Past the station, in along a narrow pedestrian street, he turned, his hands clasped at the small of his back, looking. The walk was flanked by banks and shops, a butcher with a gilded steer head above its window, the wide face of a liquor store with its many bottles, a little shoe shop. He crossed a broad square that his books had told him was once the place where the coal was delivered, piled high here and guarded by men with pikes. He gazed into the sadness of closed shop windows, dress mannequins alone in their shadows. Obliquely he gazed into the faces of the Danes he passed on the sidewalk, at the strange long words on street signs that he had to read letter by letter to construct what he could rarely be certain was their correct pronunciation or meaning. His lips formed words of his own: Por no saber los nombres de Cosas, no los expreso. Because I do not know the names of things, I do not express them. The words of a Spanish explorer in the new world-the old new world that he had left behind. Worse, without the names, without words, he was not certain he could see at all. What does a tree look like whose name you do not know? A flower without a name might be invisible.

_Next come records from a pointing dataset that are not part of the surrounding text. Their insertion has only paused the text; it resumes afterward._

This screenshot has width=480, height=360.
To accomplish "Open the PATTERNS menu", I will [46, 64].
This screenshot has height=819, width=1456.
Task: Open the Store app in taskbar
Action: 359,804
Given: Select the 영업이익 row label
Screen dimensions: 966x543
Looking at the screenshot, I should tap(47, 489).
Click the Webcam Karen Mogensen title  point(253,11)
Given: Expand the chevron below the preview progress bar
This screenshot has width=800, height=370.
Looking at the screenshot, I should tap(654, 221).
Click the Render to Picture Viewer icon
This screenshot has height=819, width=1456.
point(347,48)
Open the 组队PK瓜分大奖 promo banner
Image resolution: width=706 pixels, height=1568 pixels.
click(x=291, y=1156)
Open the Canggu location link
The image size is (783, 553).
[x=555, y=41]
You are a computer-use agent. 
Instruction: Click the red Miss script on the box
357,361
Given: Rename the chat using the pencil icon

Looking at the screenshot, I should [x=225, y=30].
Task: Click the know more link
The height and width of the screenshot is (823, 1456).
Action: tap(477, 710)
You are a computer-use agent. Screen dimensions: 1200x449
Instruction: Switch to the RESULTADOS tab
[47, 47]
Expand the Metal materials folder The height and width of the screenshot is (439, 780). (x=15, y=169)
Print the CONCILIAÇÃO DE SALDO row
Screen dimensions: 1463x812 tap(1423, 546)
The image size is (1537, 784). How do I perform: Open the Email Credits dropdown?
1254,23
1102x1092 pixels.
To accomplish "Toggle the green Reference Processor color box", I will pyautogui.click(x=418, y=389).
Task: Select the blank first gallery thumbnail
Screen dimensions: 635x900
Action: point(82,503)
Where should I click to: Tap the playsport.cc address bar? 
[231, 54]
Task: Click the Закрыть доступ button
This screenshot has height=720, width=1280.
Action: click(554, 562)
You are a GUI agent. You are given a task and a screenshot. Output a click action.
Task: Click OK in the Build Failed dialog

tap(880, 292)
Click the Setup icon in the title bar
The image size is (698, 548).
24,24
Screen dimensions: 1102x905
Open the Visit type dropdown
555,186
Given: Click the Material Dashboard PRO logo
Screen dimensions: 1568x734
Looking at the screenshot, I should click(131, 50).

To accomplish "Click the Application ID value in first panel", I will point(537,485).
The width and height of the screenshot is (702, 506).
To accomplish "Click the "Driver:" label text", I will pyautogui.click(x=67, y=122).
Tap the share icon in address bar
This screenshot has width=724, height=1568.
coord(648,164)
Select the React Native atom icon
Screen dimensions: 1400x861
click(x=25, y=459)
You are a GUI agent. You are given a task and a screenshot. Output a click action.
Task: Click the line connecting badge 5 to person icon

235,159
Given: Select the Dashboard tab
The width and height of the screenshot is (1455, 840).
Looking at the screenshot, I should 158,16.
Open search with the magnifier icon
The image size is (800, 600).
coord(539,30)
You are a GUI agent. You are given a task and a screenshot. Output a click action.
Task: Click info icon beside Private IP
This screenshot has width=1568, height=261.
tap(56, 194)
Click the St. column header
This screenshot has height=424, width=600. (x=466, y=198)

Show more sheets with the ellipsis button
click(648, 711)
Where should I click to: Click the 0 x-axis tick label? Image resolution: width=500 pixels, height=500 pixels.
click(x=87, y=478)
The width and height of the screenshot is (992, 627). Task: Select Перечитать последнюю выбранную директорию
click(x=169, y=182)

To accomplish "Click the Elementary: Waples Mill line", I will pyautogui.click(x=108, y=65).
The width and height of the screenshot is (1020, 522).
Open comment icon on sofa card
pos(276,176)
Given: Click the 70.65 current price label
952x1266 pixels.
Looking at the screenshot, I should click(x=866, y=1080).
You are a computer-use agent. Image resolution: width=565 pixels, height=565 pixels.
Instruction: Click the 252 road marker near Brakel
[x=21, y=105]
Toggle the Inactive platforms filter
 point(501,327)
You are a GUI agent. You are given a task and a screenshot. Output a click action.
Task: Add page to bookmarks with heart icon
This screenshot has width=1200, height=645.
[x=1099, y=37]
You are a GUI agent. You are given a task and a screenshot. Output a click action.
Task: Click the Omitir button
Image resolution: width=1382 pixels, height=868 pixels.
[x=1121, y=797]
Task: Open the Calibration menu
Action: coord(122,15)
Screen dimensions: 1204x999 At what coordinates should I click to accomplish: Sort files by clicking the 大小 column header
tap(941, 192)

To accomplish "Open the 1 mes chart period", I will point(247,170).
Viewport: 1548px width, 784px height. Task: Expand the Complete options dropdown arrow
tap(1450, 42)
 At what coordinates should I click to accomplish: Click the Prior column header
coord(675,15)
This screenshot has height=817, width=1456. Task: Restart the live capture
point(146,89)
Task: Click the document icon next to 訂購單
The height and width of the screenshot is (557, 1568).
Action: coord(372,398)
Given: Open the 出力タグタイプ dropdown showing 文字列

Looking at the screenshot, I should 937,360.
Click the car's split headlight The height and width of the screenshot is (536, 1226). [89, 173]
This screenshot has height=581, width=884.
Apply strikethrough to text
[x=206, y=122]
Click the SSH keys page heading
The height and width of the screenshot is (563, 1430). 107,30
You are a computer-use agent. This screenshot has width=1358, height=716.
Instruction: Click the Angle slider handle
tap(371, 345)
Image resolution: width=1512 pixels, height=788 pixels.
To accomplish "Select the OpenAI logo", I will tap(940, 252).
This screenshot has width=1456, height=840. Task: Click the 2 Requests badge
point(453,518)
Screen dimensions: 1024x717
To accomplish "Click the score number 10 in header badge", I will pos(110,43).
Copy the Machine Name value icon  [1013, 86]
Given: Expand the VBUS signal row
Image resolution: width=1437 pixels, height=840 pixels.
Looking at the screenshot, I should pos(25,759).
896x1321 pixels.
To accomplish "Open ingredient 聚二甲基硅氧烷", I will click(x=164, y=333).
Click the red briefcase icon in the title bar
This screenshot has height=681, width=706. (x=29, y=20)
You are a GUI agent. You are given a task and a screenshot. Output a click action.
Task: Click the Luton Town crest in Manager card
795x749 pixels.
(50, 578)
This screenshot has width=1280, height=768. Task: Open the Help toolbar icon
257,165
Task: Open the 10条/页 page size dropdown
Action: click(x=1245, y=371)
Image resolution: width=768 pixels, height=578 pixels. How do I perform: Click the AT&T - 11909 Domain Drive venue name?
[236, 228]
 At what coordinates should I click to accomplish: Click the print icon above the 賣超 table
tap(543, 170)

A man without a name is a stranger.
At home now, the summer night would be alive with sounds whose names were so familiar, he needn't even think them: birds crying out, the movement of leaves, tall ferns, the dark filled with sounds of insects and frogs. But he was not home. There was no home.
He walked boulevards, allés, narrow winding streets whose cobblestones sounded sharply beneath the leather heels of his low boots, along the curving facades of buildings that had stood since the last great fire in 1795, before his own flaco string bean of a country had finished driving the Indians south, then freed itself to redefine liberty as the freedom to acquire, always punishing not the wrongdoer, but the wronged.
Stopping to gauge his bearings, he found himself by the central canals, standing beneath the equestrian statue of Bishop Absalon, the founder of the city a millennium before. The bronze bishop, lofty on his horse, wielded an ax. A bishop with a weapon. But Nardo had read in his history of the city that Georg Brandes, a Danish thinker of a hundred years before, had said that with an ax you can also build. Who was the poet who said, I do not create, I destroy-I cut through ice?